Like the others, the last year has been busy for the business as people have "paused and looked inward," Jill says. "The best part of my current career is feeling like there’s a higher purpose to my work. We focus on transforming lives, minds and industries, from the miners who mine our crystals and the farmers who harvest our herbs, through to the incredible community of followers who attend our wellness events and visit our spaces." These days, Jill says she’s "able to adopt a more mindful approach" during times of work stress.
As with starting any business or launching into any new industry, there’s financial risk involved in switching to a spiritual career. Often, it’s only possible if you have savings or another financial security net to fall back on, or are willing to take on personal debt.

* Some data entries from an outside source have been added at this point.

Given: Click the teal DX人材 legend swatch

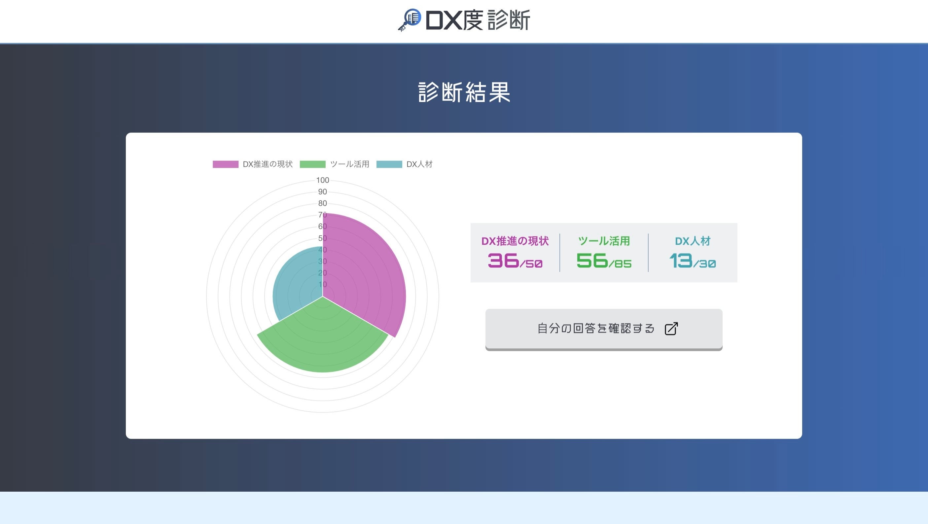Looking at the screenshot, I should pos(389,164).
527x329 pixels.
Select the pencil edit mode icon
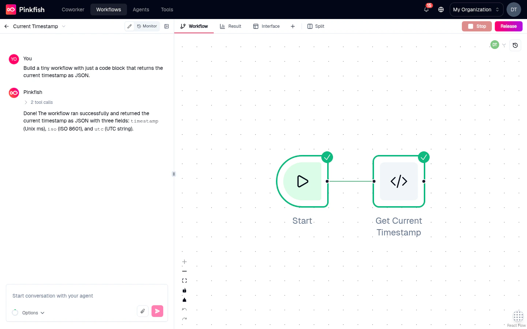(130, 26)
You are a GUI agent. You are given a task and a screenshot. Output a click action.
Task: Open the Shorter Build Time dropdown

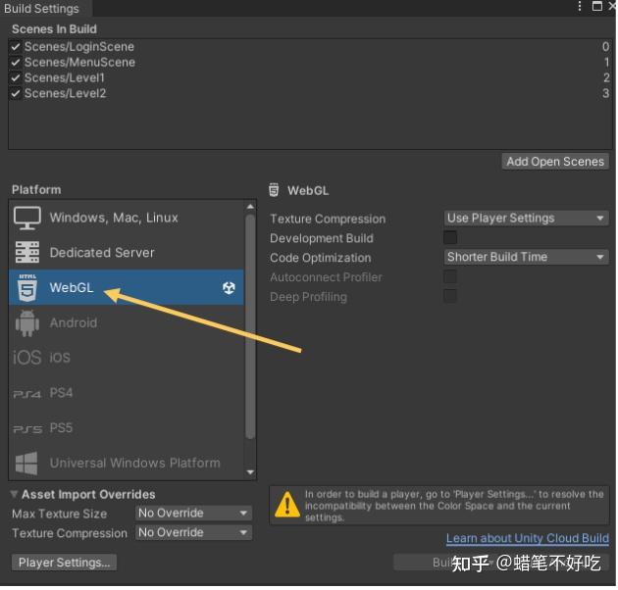click(x=528, y=258)
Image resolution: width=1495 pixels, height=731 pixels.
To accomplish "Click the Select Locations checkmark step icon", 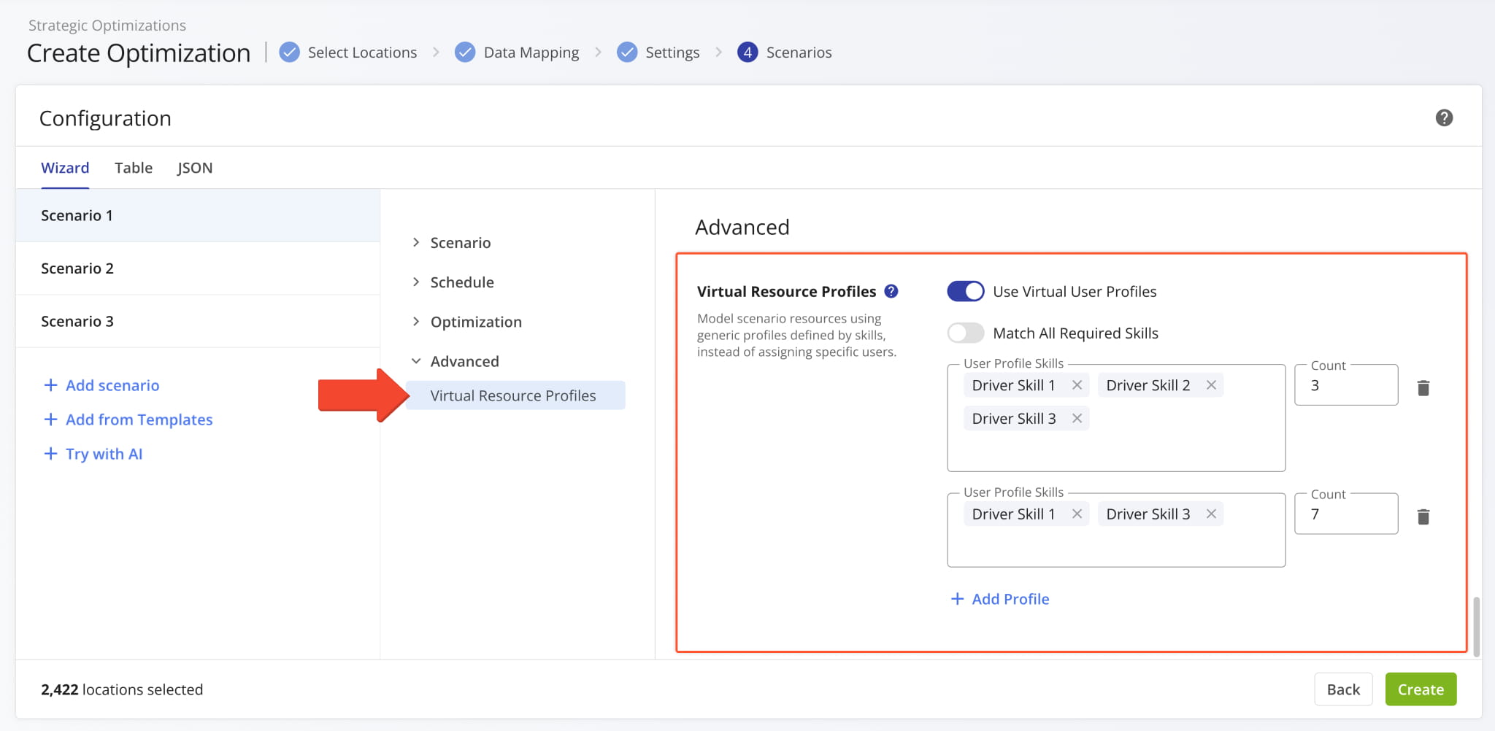I will [289, 52].
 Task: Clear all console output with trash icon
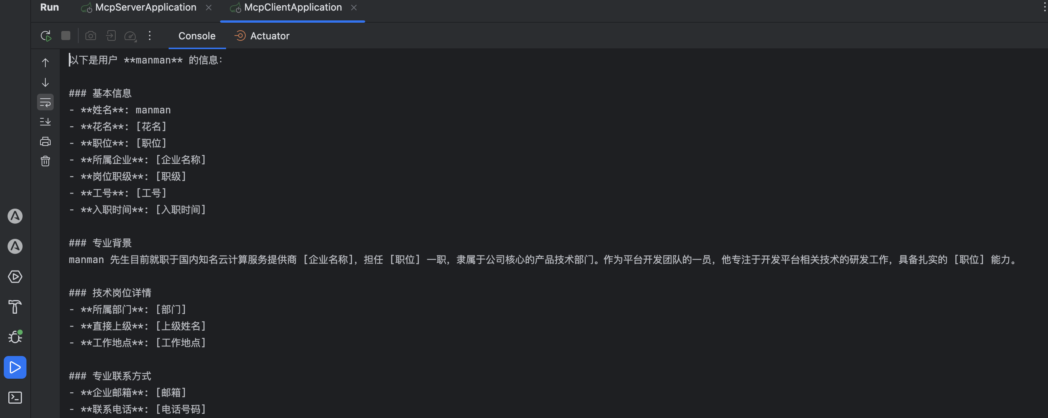(x=45, y=161)
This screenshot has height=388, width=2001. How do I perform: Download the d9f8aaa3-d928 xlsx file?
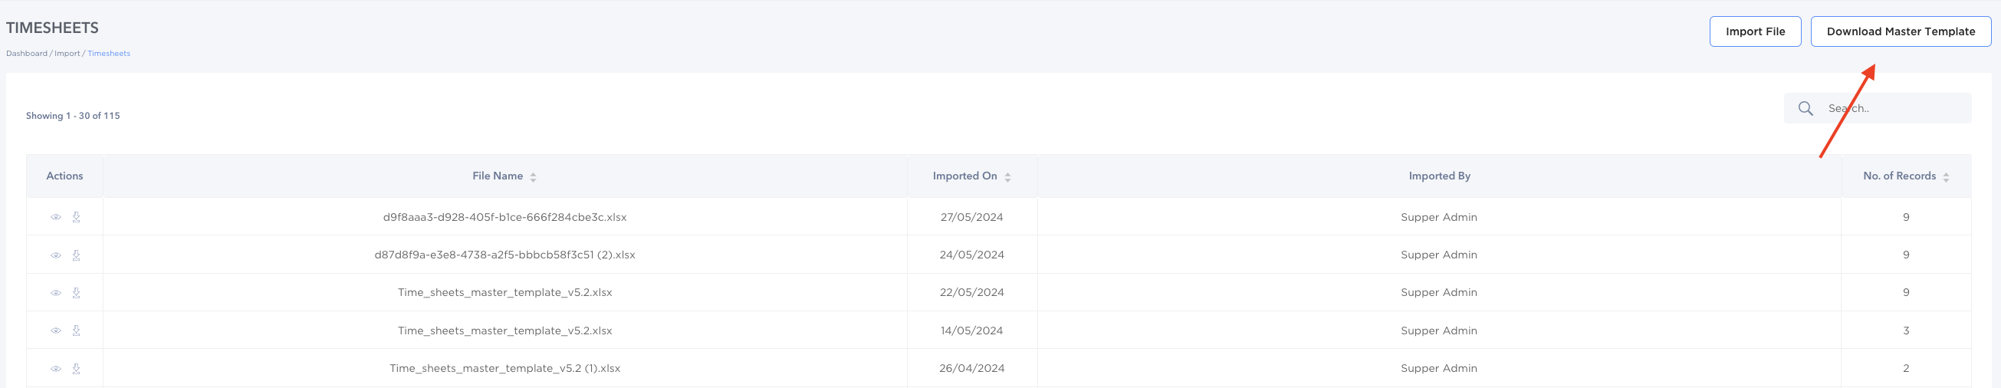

Semra says she "lived hand to mouth", selling stuff online and at car boot sales, working a part-time receptionist job and moving in with her mum to support herself in the beginning. Meanwhile Giselle and Jill both had to continue working on a freelance basis – as a writer and fashion consultant, respectively – to get by.
To others contemplating a spiritual career, Sushma, who had savings from her previous well-paid job before she made the leap, advises: "Make sure you have four to six months’ worth of savings in place while you get your business going. Things will take longer than you think and be more expensive than you think. If you’re panicking about how to pay bills every night, it will kill your creativity and enthusiasm for your business."
A spiritual career may have many perks but you also need to learn to deal with the sceptics and naysayers. Semra’s strategy? "I ask them to give me a strand of their hair! That usually shuts them up," she laughs. "I was on This Morning once and Phillip Schofield didn’t take [my work] seriously. But generally people are very open. It’s not my job to convince anyone."